» **Instructions to follow**
Leaving out every picture, transcribe the lines from the line that contains "Toggle the Process Control ON switch" to the end of the entries below, both ends included.

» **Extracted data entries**

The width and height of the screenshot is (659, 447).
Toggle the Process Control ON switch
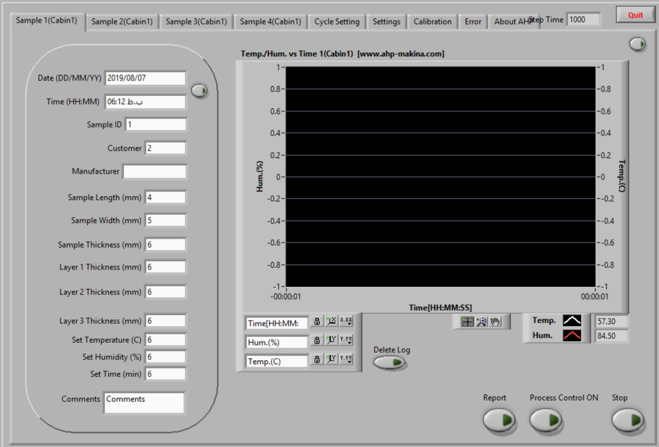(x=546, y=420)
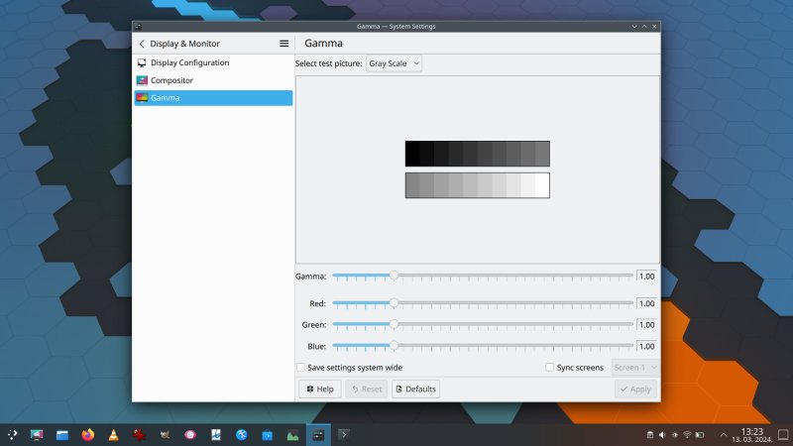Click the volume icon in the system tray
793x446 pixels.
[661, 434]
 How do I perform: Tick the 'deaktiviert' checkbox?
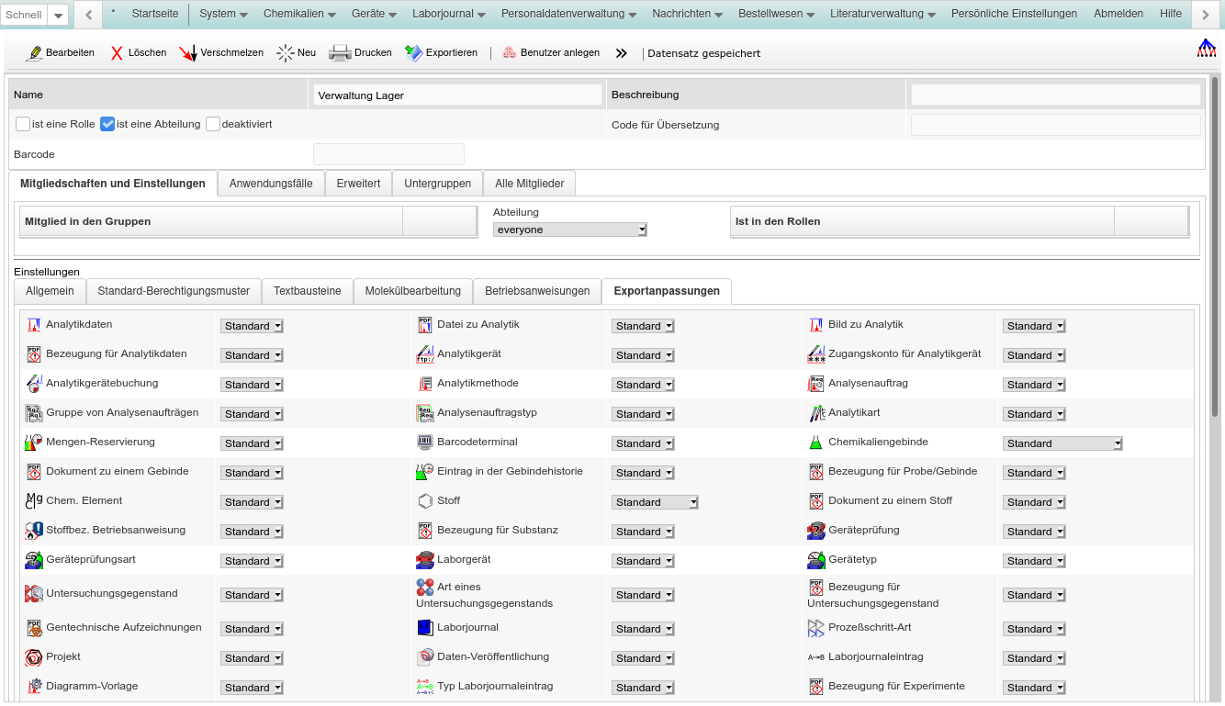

» **Written solution**
Toggle the Process Control ON switch
(x=546, y=420)
Click the volume icon in the system tray
793x446 pixels.
[661, 434]
 How do I perform: Tick the 'deaktiviert' checkbox?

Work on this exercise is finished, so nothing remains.